La “revoca” ed il recupero dei finanziamenti in caso di sopravvenuta interdittiva antimafia

15 Ottobre 2019

L'art. 11, comma 2, d.P.R. 232/1998 - che prevede che in caso di interdittiva sopravvenuta in corso di esecuzione di un appalto di lavori pubblici, per i lavori eseguiti prima della comunicazione prefettizia, trovino applicazioni le pattuizioni contrattuali, e quindi debba essere corrisposto all'appaltatore il compenso pattuito per le opere fin lì eseguite – non può essere applicato estensivamente alle sovvenzioni o alle agevolazioni.

Il caso. La vicenda trae origine dall'impugnazione della sentenza di primo grado (TAR Calabria, Reggio Calabria, n. 119/2013) con la quale era stato accolto il ricorso proposto dalla società ricorrente avverso il decreto con il quale il Ministero dello Sviluppo Economico aveva revocato il contributo in conto impianti, precedentemente concesso alla ricorrente, disponendo il recupero dell'importo complessivamente erogato.

Il Ministero impugna la pronuncia del TAR lamentando l'errore di giudizio in cui sarebbero incorsi i giudici di prime cure nell'applicare alla fattispecie sottoposta all'esame l'art. 11, comma 2, d.P.R. 232/1998, applicabile unicamente ai contratti di appalto, non già alle agevolazioni.

La soluzione del Collegio. L'art. 11 del suddetto d.P.R prevede che, in caso di interdittiva sopravvenuta in corso di esecuzione di un appalto di lavori pubblici, per i lavori eseguiti prima della comunicazione prefettizia, trovano applicazioni le pattuizioni contrattuali, e quindi deve essere corrisposto all'appaltatore il compenso pattuito per le opere fin lì eseguite.

A detta del Collegio, tuttavia, tale norma non è suscettibile d'estensione applicativa alle sovvenzioni o agevolazioni risolutivamente (ab origine) condizionate, nelle quali “il pagamento effettuato dall'istituto bancario concessionario è espressamente liquidato a titolo provvisorio, fatte salve tutte verifiche di legge”.

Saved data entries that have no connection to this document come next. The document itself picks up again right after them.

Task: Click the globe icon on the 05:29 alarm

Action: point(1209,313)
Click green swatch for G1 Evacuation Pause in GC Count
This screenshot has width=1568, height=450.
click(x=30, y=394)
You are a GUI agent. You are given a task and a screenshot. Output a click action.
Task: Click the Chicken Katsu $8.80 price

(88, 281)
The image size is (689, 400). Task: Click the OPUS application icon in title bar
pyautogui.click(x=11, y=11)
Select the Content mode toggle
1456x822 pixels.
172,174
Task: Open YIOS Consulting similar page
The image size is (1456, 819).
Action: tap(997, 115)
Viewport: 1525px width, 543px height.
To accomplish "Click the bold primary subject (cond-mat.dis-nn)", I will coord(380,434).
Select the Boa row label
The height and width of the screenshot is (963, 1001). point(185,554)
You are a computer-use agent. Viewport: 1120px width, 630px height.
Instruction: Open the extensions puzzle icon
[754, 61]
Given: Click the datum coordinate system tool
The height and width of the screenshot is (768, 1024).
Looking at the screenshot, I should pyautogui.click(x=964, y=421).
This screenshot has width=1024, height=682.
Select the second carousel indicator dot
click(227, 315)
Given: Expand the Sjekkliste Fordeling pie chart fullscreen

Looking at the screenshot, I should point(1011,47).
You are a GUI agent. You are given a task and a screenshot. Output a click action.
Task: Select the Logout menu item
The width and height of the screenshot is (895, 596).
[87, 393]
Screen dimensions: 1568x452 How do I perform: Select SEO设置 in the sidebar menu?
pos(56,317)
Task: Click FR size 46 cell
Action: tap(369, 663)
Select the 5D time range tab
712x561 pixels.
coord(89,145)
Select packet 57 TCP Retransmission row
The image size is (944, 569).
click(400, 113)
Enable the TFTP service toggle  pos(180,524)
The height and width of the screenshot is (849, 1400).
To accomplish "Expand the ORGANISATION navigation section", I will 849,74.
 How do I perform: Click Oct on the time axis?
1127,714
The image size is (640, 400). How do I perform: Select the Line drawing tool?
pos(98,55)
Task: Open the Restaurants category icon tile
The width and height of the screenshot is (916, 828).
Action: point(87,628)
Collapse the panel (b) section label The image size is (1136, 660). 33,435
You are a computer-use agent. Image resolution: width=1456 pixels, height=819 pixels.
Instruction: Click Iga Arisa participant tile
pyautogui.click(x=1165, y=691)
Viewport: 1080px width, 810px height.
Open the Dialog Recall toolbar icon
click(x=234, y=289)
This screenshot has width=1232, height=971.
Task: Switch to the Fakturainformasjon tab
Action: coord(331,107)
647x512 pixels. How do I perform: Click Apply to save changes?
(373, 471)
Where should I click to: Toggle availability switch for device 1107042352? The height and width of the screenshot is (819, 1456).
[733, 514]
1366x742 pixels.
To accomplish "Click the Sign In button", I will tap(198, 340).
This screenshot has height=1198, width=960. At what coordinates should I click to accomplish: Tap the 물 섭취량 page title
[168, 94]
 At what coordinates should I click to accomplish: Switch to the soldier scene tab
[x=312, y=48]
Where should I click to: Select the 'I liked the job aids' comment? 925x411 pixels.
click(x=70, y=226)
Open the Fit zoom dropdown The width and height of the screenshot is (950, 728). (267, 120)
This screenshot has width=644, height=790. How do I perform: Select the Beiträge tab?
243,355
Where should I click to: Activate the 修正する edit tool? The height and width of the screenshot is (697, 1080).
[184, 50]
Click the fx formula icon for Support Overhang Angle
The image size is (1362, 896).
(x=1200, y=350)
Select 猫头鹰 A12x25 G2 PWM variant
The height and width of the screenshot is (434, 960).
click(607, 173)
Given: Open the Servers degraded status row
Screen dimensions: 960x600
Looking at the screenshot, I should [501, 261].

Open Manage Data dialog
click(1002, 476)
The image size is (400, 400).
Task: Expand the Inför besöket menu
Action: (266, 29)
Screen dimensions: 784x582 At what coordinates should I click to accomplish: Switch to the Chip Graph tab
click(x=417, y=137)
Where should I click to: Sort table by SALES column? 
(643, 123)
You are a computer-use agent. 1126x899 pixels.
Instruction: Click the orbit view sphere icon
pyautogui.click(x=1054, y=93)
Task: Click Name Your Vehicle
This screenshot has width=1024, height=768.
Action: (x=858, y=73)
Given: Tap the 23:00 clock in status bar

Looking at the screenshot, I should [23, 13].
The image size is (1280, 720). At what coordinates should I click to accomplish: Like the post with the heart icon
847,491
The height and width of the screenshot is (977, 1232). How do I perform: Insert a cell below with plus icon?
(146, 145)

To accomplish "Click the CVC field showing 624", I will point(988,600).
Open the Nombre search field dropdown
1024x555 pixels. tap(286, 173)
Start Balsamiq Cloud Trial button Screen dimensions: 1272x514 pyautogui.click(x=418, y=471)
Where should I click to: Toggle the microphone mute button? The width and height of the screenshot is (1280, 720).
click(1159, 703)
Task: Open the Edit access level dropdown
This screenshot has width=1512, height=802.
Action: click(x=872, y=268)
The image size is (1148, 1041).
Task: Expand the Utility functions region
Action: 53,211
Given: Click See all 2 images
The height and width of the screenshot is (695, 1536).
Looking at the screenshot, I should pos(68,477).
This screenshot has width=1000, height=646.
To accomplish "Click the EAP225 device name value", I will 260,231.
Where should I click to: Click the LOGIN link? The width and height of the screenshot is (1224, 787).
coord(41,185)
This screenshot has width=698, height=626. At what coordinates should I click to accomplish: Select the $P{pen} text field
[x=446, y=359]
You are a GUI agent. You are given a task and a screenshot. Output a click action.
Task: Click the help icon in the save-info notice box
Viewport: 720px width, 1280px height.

Per tali ragioni, inoltre, il provvedimento di “revoca” andrebbe qualificato come atto dichiarativo di sopravvenuta causa di decadenza, suscettibile di travolgere, nella sua interezza, l'erogazione agevolata.

Il divieto previsto dalla disciplina – preordinato a garantire l'ordine pubblico economico e strumentalmente anche la parità di concorrenza degli operatori nel mercato – ha carattere tassativo, sì da dover trovare applicazione sia nel caso in cui l'erogazione non sia stata ancora corrisposta, sia nell'ipotesi, come quella in esame, in cui essa sia già stata (provvisoriamente salvo verifica ex post) effettuata in favore di un'impresa sospettata di essere soggetta ad infiltrazioni criminali.

Ne discende che la revoca del finanziamento agevolato comporta, ai sensi dell'art. 11, comma 8, del decreto attuativo DM 1.2.2006, oltre la risoluzione (prevista dall' 11 attraverso la “condizione risolutiva”), la restituzione dell'importo del beneficio di cui l'impresa ha goduto fino alla data del provvedimento di revoca.

Infine, la corretta qualificazione giuridica del provvedimento impugnato quale atto dichiarativo di sopravvenuta decadenza, invece che di revoca (anche in considerazione della natura vincolante della certificazione prefettizia non impugnata dall'impressa resistente e dell'assenza di discrezionalità del Ministero, nel recepimento della nota della competente Prefettura), non consente l'applicazione dell'art. 21-quinquiesl. 241/90 e con esso dei principi che governano l'autotutela c.d. decisoria.

In conclusione. Il Collegio ha accolto l'appello.